Stored items:
◆ ◆ ◆ ◆ ◆ ◆ ◆

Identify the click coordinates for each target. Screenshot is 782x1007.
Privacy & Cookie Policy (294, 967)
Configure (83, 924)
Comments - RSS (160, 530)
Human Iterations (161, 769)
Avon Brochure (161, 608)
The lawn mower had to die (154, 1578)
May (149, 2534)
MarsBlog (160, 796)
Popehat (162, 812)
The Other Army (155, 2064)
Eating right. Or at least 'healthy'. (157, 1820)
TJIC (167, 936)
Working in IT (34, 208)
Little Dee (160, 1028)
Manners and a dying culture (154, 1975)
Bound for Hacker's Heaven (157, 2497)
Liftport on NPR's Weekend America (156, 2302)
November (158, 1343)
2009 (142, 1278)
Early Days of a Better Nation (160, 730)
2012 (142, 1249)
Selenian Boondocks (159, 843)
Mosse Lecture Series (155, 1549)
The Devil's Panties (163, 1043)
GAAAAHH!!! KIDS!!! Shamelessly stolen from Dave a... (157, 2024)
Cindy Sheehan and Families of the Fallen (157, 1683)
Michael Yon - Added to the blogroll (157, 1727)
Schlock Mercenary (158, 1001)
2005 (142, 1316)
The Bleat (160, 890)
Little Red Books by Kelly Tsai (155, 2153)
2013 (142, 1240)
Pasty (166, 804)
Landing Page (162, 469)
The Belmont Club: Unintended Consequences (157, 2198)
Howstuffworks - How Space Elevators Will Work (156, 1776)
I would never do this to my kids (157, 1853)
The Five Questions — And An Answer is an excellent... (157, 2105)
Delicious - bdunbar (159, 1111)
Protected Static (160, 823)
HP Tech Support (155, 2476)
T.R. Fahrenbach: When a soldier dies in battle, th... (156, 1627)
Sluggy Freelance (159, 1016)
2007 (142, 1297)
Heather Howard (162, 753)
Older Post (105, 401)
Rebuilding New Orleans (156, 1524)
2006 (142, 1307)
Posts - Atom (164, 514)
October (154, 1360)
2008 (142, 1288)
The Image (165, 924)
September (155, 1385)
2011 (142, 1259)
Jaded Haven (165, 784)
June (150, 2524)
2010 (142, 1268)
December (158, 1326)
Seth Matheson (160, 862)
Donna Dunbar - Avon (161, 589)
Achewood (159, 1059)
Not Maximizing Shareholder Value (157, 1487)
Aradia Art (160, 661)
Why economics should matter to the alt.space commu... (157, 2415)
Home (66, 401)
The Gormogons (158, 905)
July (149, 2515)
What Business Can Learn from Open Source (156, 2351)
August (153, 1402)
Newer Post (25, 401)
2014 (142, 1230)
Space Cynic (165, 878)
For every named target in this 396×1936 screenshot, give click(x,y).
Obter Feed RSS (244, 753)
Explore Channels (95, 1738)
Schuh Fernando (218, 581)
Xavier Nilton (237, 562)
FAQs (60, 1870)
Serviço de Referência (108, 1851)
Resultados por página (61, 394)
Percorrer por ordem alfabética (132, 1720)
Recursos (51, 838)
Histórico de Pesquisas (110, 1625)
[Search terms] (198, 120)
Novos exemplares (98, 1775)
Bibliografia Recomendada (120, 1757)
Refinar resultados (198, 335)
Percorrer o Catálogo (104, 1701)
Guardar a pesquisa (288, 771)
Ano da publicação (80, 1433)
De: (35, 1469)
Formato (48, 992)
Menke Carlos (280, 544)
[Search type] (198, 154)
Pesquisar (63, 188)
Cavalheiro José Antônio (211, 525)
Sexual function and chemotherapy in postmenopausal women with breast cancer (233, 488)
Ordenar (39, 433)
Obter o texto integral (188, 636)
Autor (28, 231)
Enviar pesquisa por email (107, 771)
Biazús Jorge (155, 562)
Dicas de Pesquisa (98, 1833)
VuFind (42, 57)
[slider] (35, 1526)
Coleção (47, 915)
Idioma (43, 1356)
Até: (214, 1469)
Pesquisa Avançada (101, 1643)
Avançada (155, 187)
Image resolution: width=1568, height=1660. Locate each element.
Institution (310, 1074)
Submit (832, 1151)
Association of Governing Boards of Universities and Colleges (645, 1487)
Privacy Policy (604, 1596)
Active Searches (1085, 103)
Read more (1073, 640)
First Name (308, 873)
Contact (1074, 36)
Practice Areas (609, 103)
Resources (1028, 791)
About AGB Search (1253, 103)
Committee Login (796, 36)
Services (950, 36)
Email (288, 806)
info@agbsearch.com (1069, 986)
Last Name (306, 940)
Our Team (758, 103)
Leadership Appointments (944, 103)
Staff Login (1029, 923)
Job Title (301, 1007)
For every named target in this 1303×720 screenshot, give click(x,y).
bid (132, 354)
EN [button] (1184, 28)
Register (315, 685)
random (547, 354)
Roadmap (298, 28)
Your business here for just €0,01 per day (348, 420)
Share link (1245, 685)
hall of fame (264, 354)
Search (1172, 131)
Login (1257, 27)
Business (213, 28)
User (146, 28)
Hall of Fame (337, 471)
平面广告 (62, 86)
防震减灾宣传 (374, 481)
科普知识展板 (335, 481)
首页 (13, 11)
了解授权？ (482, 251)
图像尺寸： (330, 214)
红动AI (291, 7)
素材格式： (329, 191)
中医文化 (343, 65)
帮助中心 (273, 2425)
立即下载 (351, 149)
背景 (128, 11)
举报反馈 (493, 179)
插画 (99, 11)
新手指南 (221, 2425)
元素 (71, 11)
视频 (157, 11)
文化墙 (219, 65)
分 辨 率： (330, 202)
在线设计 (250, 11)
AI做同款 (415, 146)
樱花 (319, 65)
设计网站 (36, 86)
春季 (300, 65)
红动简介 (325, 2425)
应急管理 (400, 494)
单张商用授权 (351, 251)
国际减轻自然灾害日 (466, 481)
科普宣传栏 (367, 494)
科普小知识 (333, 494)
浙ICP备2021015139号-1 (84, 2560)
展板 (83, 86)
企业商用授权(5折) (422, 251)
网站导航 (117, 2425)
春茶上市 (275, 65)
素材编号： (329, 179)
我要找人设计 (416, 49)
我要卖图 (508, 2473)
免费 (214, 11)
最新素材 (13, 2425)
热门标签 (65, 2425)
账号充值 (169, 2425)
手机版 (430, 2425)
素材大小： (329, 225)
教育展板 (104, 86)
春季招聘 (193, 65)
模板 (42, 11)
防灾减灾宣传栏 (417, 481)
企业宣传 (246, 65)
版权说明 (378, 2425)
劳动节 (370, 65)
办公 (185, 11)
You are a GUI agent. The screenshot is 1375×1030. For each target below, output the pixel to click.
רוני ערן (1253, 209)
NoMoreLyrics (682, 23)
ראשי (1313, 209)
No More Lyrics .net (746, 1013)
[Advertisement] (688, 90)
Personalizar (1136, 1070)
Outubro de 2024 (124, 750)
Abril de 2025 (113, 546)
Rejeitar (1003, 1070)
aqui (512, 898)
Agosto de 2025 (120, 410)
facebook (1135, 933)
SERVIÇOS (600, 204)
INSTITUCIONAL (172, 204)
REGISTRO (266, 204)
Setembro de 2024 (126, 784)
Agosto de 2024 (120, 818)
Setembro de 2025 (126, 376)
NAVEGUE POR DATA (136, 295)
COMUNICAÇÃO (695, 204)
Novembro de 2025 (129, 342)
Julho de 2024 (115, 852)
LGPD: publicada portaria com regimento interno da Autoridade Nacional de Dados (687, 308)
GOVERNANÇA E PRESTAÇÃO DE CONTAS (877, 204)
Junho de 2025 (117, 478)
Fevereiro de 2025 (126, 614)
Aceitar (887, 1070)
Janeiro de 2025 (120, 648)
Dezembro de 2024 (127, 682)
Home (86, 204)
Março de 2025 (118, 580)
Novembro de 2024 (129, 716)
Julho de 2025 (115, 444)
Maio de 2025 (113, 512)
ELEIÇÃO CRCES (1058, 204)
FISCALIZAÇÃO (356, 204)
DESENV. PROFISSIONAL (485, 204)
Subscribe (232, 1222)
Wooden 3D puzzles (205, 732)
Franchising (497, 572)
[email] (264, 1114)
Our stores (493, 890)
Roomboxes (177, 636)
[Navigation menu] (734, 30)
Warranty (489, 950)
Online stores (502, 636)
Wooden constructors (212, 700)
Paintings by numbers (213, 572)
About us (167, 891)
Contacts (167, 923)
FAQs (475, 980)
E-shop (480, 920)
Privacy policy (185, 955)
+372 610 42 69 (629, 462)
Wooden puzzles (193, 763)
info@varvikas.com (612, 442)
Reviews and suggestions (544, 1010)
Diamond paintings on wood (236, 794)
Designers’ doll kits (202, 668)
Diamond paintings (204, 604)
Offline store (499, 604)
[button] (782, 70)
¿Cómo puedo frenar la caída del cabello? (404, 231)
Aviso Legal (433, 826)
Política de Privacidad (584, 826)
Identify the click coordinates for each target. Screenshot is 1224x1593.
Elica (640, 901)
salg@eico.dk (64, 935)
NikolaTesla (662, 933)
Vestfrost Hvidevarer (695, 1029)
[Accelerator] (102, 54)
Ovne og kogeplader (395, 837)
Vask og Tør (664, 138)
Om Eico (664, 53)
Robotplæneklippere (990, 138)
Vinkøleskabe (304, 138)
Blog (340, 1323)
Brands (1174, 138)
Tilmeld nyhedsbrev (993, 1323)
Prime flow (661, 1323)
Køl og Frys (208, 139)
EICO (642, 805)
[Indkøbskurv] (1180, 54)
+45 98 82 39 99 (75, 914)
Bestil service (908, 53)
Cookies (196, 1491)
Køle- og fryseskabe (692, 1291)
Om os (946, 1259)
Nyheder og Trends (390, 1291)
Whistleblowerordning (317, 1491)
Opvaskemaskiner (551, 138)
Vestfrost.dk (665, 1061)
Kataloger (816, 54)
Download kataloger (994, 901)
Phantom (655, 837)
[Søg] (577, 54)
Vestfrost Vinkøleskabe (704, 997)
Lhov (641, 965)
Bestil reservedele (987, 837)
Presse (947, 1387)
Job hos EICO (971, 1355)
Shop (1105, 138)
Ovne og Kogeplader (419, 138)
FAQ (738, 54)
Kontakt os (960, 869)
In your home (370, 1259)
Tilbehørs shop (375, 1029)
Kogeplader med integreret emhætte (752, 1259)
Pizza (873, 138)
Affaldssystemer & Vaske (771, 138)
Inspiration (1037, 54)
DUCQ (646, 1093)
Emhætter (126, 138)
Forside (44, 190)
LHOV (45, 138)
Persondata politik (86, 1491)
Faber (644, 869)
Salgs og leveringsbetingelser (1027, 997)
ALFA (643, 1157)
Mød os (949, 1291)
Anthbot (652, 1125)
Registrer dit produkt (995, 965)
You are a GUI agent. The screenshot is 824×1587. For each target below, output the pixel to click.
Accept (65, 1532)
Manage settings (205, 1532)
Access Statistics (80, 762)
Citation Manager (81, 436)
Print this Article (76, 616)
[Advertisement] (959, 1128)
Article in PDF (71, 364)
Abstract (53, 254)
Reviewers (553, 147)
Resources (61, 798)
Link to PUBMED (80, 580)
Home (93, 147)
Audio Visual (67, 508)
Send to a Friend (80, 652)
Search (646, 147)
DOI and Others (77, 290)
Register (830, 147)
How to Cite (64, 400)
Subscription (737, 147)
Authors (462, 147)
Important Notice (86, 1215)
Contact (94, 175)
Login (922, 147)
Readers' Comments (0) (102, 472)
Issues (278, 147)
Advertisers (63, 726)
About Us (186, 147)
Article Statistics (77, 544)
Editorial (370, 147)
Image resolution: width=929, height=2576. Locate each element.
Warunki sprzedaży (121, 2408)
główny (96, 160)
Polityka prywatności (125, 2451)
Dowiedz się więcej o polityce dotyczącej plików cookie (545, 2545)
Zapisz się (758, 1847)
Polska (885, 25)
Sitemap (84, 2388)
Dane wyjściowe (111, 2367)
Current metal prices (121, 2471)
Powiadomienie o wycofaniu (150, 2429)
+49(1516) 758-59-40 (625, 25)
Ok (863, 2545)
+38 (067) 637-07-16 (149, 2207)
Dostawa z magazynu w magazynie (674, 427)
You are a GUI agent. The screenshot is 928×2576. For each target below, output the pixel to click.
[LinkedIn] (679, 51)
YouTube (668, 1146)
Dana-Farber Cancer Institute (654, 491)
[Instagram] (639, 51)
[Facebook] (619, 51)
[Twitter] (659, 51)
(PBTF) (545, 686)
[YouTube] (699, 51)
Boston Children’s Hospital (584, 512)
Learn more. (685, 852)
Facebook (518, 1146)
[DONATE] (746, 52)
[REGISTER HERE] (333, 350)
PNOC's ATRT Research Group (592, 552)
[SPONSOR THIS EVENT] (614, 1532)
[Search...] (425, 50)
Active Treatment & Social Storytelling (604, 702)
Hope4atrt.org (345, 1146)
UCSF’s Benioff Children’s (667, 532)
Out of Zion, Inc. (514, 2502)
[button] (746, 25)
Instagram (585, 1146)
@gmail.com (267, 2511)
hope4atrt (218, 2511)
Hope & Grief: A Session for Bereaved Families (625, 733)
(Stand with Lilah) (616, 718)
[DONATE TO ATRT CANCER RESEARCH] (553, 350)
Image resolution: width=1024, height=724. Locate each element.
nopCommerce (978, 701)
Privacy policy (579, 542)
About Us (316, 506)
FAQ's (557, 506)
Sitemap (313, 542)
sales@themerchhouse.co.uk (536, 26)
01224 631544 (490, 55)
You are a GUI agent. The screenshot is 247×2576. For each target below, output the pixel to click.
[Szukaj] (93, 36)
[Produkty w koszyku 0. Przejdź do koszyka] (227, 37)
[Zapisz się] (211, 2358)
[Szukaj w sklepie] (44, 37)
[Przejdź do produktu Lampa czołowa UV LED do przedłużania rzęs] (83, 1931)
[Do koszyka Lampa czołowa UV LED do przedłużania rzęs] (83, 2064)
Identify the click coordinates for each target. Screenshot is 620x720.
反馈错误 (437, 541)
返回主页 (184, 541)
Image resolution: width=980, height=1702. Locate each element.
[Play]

◆ ◆ ◆ ◆ ◆ ◆ ◆

- _TASK OBJECTIVE_:
Count the lines in the items above that contain the word "pixel". Reply with the number only.

- _RESULT_:
4